The USDA Dietary Guidelines can stay wrong longer than you can stay healthy

With the recent publication of the Scientific Report of the 2015 Dietary Guidelines Advisory Committee (DGAC), I am reminded of this quote attributed to the famous English economist John Maynard Keynes (1883 – 1946):

The market can stay irrational longer than you can stay solvent.

Why do I like this quote so much?

Because for a long time, it’s the same idea I’ve had about the USDA’s Dietary Guidelines, and the latest “scientific” report from the DGAC has not altered my opinion in the least.

Here’s my corollary:

The USDA Dietary Guidelines can stay wrong longer than you can stay healthy.

In my mind, our situation with regard to dietary guidance is (unfortunately) much like what happened with the financial crisis of 2008. We don’t have a single crash like the financial collapse of 2008, but an ongoing, slow-motion, accelerating health crash as our rates of unhealthiness and chronic disease such as diabetes continue to rise dramatically.

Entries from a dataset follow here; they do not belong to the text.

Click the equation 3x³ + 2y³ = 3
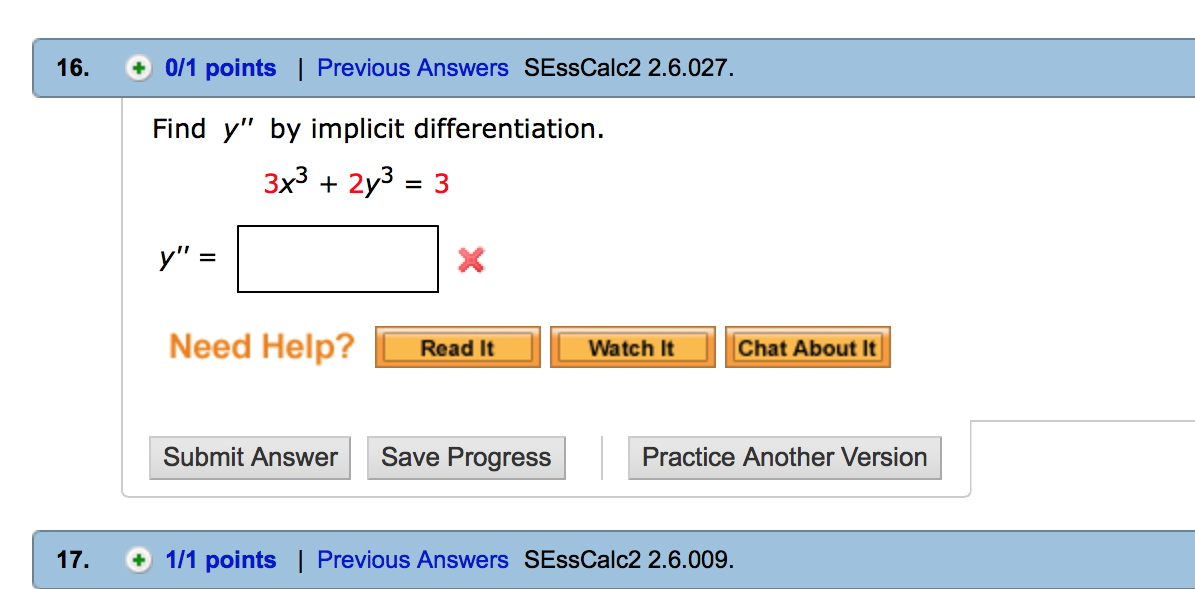This screenshot has height=589, width=1195. pos(356,184)
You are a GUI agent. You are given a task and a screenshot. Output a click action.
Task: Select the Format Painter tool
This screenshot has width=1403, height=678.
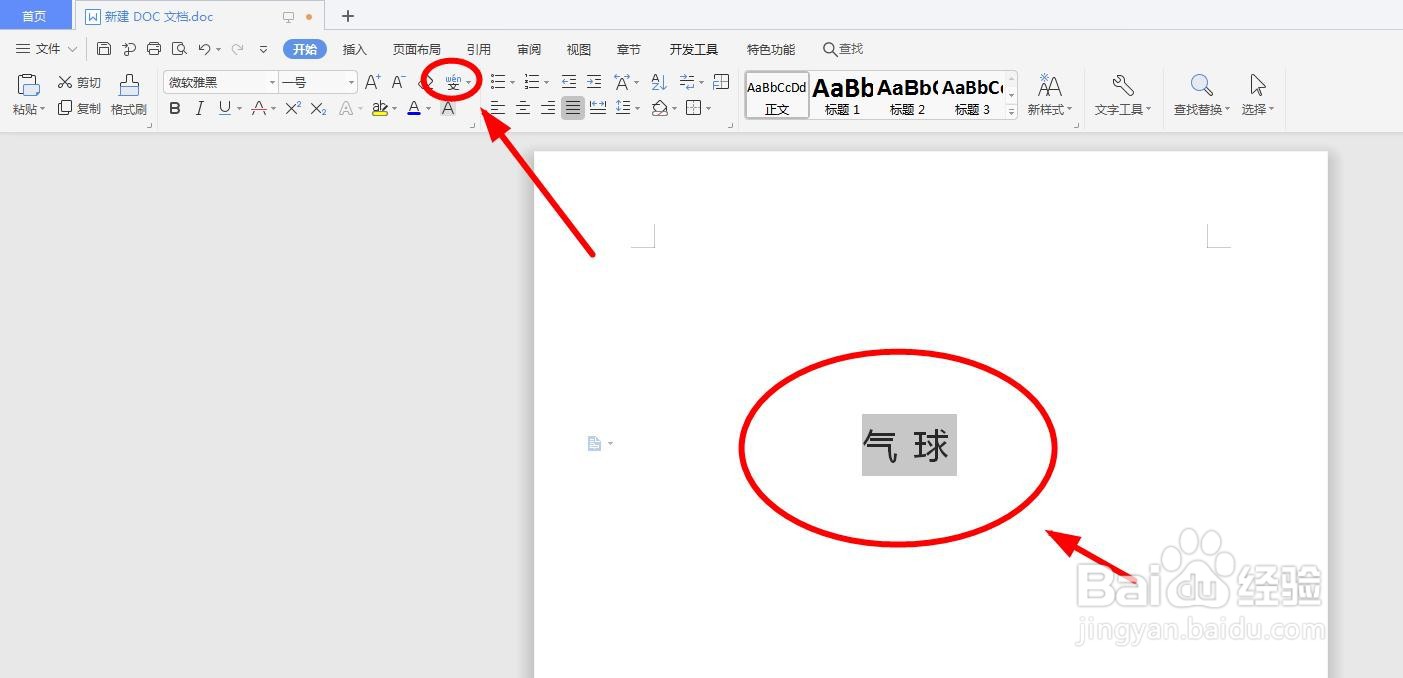point(128,95)
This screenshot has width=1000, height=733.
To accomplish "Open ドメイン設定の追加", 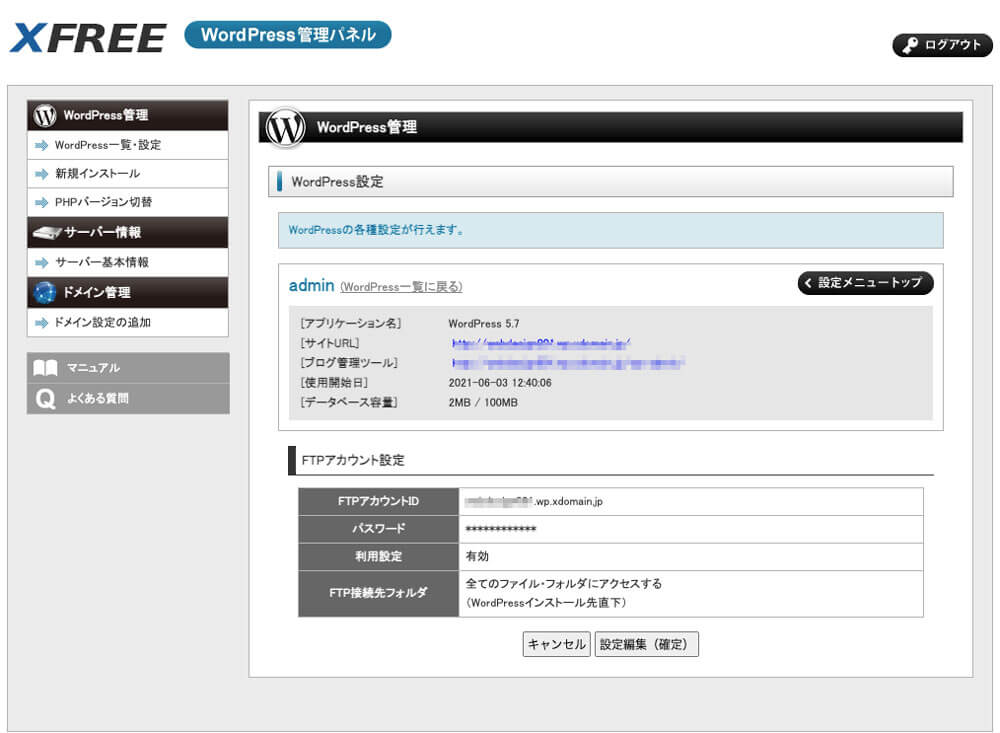I will click(102, 323).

The worst part of the financial crash is that the economists who failed to predict the crash steadfastly continue to refuse to admit they were wrong—even after all the devastating evidence clearly shows otherwise.

This stubbornness has given rise to the growth of Behavioral Economics as an antidote to the Efficient Market Hypothesis (theory) that prevailed before the 2008 financial crash. The Efficient Market Hypothesis postulates essentially that the markets are always right.

If you want to see what I’m talking about, watch this NOVA PBS program from 2010 called Mind Over Money

Here’s a brief description of the program:

Mind Over Money
Can markets be rational when humans aren’t?  Aired April 26, 2010 on PBS

Program Description
In the aftermath of the worst financial crisis since the Great Depression, NOVA presents “Mind Over Money”—an entertaining and penetrating exploration of why mainstream economists failed to predict the crash of 2008 and why we so often make irrational financial decisions. The program reveals how our emotions interfere with our decision-making and explores controversial new arguments about the world of finance. In the face of the recent crash, can a new science that aims to incorporate human psychology into finance—behavioral economics—help us make better financial decisions?